I want to standardize the variables of a biological dataset. I need to run glm's, glm.nb's and lm's using different response variables.
The dataset contains counts of a given tree species by plots (all the the plots have the same size) and a series of qualitative variables: vegetation type, soil type and presence/absence of cattle.
DATA
library(standardize)
library(AICcmodavg)
set.seed(1234)
# Short version of the dataset missing other response variables
dat <- data.frame(Plot_ID = 1:80,
Ct_tree = sample(x = 1:400, replace = T),
Veg = sample(x = c("Dry", "Wet", "Mixed"), size = 80, replace = T),
Soil = sample(x = c("Clay", "Sandy", "Rocky"), size = 80, replace = T),
Cattle = rep(x = c("Yes", "No"), each = 5))
PROBLEM
As all the explanatory variables are categorical, I'm not sure whether it is possible to produce standardized lm models with standardized coefficients and standardized standard errors.
If I try to standardize through base R using scale(), I get an error because the explanatory variables are not numeric. I am trying to use the standardize R package, but I am not sure whether this is doing what I need.
MODELS
m1 <- standardize(formula = Ct_tree ~ 1, data = dat, family = "gaussian", scale = 1)
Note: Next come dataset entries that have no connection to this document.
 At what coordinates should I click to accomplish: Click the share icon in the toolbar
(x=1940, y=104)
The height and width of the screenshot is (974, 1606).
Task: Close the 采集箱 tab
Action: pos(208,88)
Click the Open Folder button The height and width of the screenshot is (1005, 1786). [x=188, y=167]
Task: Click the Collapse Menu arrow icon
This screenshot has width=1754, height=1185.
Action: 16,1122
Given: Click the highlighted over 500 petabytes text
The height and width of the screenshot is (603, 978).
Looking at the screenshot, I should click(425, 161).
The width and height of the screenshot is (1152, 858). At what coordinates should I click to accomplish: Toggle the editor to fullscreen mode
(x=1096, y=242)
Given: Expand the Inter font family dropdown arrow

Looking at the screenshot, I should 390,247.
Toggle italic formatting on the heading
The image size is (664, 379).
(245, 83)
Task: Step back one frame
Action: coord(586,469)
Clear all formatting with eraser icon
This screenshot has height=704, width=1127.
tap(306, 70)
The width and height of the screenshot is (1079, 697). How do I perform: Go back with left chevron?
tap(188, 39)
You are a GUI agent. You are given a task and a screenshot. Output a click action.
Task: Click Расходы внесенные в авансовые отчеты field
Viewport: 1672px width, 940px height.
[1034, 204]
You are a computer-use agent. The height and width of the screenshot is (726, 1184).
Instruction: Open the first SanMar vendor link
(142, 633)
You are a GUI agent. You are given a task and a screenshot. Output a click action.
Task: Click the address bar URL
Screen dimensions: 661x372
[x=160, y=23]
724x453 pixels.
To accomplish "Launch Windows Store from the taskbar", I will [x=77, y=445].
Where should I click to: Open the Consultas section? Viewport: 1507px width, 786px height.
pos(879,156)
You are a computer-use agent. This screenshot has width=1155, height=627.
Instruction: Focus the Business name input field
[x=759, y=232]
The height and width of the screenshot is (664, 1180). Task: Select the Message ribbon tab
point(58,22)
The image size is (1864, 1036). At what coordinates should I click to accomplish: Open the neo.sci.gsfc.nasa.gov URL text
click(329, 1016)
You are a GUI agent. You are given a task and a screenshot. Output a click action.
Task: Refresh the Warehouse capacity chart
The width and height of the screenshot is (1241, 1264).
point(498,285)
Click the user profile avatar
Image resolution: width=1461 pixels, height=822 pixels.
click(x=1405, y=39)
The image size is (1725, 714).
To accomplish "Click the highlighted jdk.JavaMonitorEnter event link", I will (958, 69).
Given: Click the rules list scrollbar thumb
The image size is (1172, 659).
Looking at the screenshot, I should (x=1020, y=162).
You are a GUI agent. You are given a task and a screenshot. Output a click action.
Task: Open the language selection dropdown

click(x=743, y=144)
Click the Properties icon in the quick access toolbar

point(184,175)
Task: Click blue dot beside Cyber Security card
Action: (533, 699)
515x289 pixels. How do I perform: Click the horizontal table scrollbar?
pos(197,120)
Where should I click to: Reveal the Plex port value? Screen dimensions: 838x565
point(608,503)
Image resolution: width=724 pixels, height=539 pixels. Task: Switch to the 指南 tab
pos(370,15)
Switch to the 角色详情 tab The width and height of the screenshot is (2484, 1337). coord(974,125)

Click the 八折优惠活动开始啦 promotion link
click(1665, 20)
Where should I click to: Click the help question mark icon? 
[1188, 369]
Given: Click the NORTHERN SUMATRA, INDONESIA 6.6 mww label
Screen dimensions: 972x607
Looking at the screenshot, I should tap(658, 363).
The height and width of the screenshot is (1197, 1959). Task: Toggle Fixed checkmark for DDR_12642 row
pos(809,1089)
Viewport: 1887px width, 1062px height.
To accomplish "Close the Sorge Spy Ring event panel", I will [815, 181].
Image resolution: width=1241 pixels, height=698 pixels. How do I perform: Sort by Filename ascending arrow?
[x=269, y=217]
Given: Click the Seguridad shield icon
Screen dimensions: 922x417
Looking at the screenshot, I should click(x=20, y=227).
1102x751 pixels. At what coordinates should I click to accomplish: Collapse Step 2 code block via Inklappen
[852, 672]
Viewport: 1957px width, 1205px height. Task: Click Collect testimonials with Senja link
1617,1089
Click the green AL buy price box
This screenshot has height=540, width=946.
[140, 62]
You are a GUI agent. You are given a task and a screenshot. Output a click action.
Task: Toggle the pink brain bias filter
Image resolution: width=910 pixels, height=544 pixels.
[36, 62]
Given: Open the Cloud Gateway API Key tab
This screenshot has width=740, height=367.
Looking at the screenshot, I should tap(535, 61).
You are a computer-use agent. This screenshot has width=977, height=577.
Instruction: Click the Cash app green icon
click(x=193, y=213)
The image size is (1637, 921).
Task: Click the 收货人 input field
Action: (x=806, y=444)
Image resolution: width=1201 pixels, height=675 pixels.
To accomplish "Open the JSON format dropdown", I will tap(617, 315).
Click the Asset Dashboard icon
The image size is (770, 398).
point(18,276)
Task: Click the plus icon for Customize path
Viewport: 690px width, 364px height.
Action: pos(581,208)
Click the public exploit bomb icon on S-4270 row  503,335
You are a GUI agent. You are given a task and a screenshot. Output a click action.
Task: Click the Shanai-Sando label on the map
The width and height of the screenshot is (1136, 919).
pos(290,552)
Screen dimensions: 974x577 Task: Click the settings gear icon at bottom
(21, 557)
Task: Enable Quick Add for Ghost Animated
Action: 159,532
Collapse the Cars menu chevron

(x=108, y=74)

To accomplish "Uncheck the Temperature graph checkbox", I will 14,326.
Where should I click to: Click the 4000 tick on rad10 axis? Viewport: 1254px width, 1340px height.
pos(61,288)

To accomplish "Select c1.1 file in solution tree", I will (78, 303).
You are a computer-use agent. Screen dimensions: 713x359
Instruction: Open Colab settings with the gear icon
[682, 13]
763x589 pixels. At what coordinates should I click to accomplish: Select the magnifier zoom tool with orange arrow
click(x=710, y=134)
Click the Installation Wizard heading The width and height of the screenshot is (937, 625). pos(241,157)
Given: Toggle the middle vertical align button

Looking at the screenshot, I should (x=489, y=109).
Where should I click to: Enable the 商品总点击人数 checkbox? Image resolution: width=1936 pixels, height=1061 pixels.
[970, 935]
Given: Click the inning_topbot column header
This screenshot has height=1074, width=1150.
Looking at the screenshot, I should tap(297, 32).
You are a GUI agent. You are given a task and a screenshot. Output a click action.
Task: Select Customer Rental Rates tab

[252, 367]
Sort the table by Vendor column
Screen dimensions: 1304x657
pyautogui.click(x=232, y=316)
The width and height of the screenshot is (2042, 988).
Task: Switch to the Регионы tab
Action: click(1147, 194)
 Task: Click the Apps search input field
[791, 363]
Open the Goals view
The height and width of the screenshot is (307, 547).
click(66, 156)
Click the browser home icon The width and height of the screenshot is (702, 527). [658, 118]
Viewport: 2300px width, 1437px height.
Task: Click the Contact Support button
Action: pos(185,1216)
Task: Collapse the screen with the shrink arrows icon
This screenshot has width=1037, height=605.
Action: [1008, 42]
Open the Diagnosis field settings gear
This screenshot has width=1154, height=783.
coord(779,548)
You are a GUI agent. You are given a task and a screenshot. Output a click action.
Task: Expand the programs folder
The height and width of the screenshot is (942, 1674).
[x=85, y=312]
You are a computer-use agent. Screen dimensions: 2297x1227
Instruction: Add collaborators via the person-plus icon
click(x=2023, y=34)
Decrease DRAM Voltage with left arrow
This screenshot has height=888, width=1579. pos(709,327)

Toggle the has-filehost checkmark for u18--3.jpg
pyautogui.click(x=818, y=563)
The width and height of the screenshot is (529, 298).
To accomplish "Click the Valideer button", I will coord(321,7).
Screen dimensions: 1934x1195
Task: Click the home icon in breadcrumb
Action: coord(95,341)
# Error in standardize(formula = Ct_tree ~ 1, data = dat, family = "gaussian": no variables in formula
m2 <- standardize(formula = Ct_tree ~ Veg, data = dat, family = "gaussian", scale = 1)
m3 <- standardize(formula = Ct_tree ~ Soil, data = dat, family = "gaussian", scale = 1)
m4 <- standardize(formula = Ct_tree ~ Cattle, data = dat, family = "gaussian", scale = 1)
m5 <- standardize(formula = Ct_tree ~ Veg + Soil, data = dat, family = "gaussian", scale = 1)
m6 <- standardize(formula = Ct_tree ~ Veg + Cattle, data = dat, family = "gaussian", scale = 1)
m7 <- standardize(formula = Ct_tree ~ Soil + Cattle, data = dat, family = "gaussian", scale = 1)
m8 <- standardize(formula = Ct_tree ~ Veg + Soil + Cattle, data = dat, family = "gaussian", scale = 1)
# m1_st <- standardize(formula = m1$formula, data = m1$data)
m2_st <- lm(formula = m2$formula, data = m2$data)
# [...]
m8_st <- lm(formula = m8$formula, data = m8$data)
# Produce a summary table of AICs
models <- list(Veg = m2_st, Soil = m3_st, Cattle = m4_st, VegSoil = m5_st, VegCattle = m6_st, SoilCattle = m7_st, VegSoilCattle = m8_st)
aic_tbl <- aictab(models, second.ord = TRUE, sort = TRUE)
QUESTIONS
1) Am I implementing the standardize package correctly?
2) Is my code doing the standardization that I am after?
3) When I call mi$data, it looks like the response variable (Ct_tree) has been standardized. Is this what it is supposed to happen? I thought that the standardization would happen to the explanatory variables, not the response.
4) How can I standardize the intercept (Ct_tree ~ 1)? Maybe it does not need to be standardized, but I still need it in the final AIC table to compare all the models.
5) I also have other response variables that are absence/presence (recoded as 0 and 1 respectively). Is it statistically correct to also standardize these columns using the same process as above? The standardize package produces a presence/absence column identical to the original. However, if I rescale such column by means of the function scale() from base R, the numbers produced are positive and negative, with decimals, and I cannot apply a binomial family.
6) If I recode the qualitative explanatory variables as ordinal (e.g. Soil = 0 for clay, 1 for sandy, 2 for rocky), and then scale them, would that be statistically correct?